# TO DO:
Find the line containing "This screenshot has height=217, width=460." in the entries; transcribe it and all remaining lines through the end, exactly as they appear, but not the pictures.

# AVAILABLE DATA:

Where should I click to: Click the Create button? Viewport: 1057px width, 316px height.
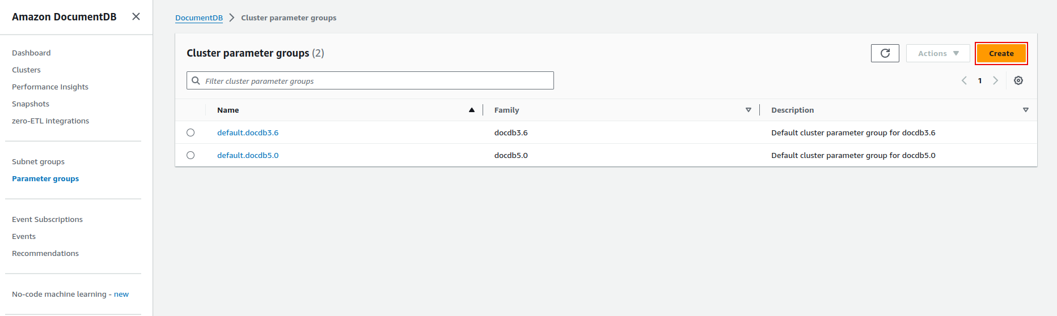point(1001,53)
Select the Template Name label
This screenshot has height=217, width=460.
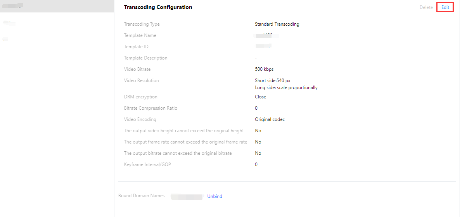tap(140, 35)
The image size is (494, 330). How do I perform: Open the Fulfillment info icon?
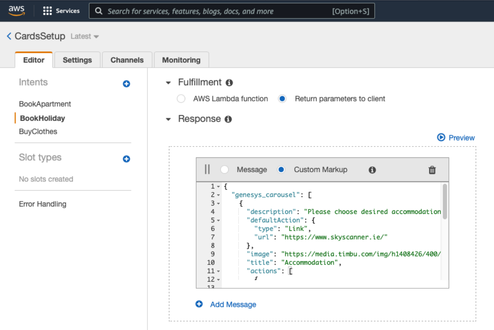[x=229, y=83]
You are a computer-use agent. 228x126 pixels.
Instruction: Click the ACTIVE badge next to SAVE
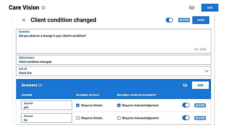(x=184, y=20)
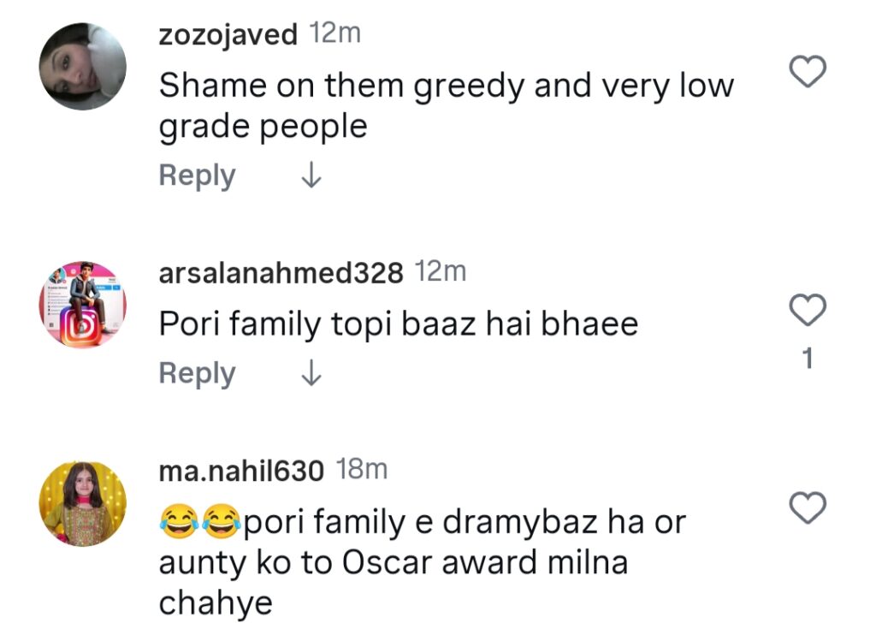
Task: Like arsalanahmed328's comment with the heart
Action: (x=806, y=311)
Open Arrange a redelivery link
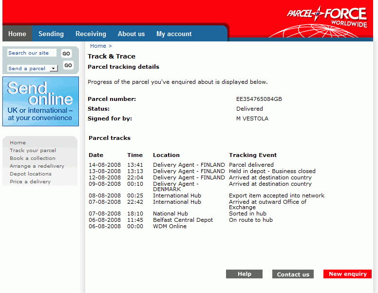The width and height of the screenshot is (378, 293). tap(37, 166)
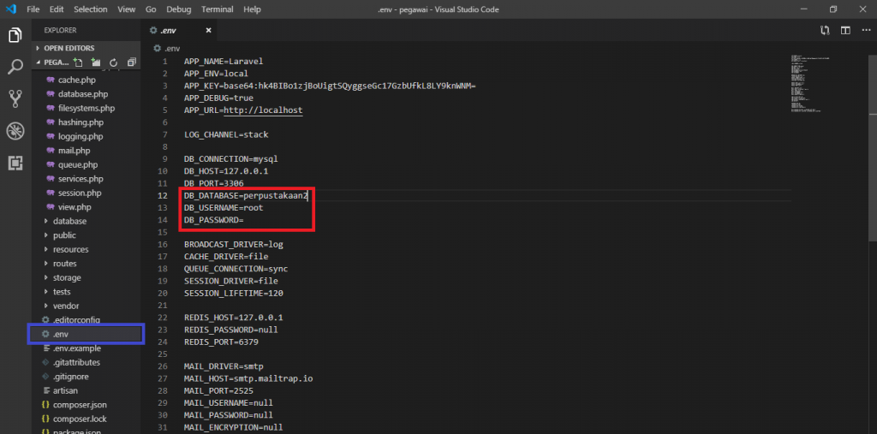The width and height of the screenshot is (877, 434).
Task: Click the Open Changes icon in editor toolbar
Action: pos(825,30)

# YOUR RESPONSE:
This screenshot has height=217, width=460.
tap(140, 35)
The image size is (494, 330). How do I perform: Open the Fulfillment info icon?
[x=229, y=83]
You are a computer-use agent. 228x126 pixels.
Instruction: Click the ACTIVE badge next to SAVE
(x=184, y=20)
Task: Like arsalanahmed328's comment with the heart
Action: (x=806, y=311)
Open Arrange a redelivery link
The width and height of the screenshot is (378, 293). tap(37, 166)
The width and height of the screenshot is (877, 434).
Task: Click the Open Changes icon in editor toolbar
Action: pos(825,30)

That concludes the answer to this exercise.